* **BRIEF**
Scan the entries for the word "agent", and copy every line where it appears.

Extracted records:
# # # # # # #

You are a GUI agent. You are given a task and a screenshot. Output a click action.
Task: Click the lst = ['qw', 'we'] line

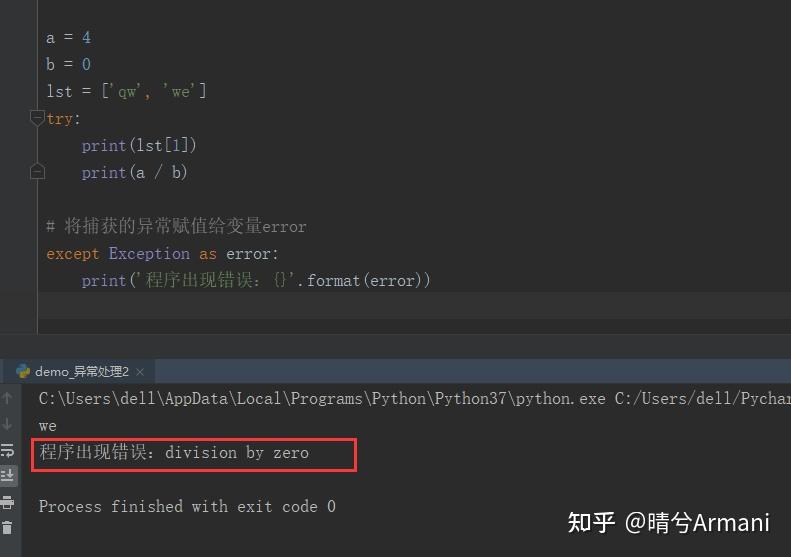(126, 91)
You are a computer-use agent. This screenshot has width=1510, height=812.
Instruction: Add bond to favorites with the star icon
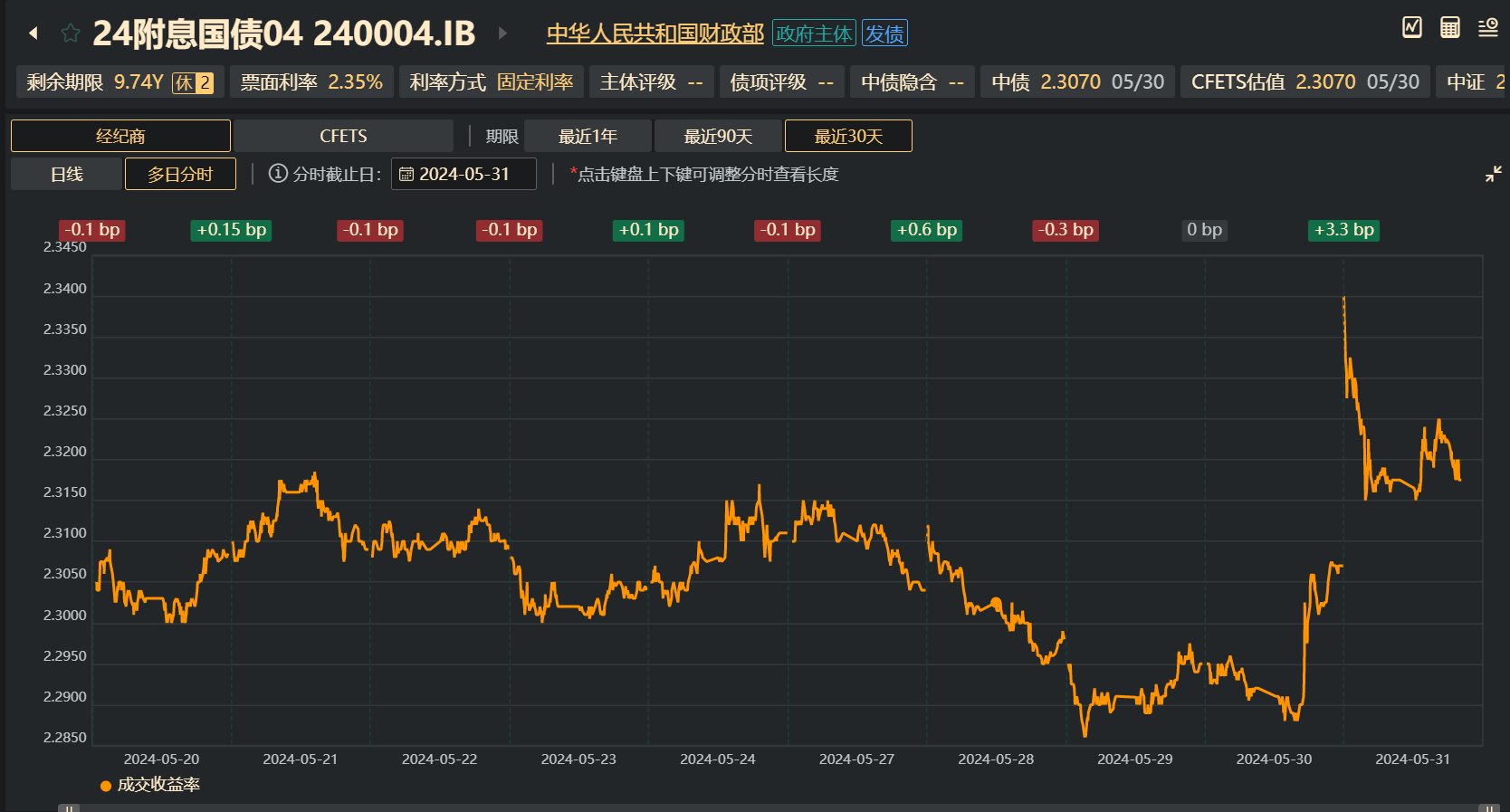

# # # # # # #

* **FINAL ANSWER**
You are a GUI agent. You are given a task and a screenshot. Output a click action.
You are a computer-use agent. This screenshot has width=1510, height=812.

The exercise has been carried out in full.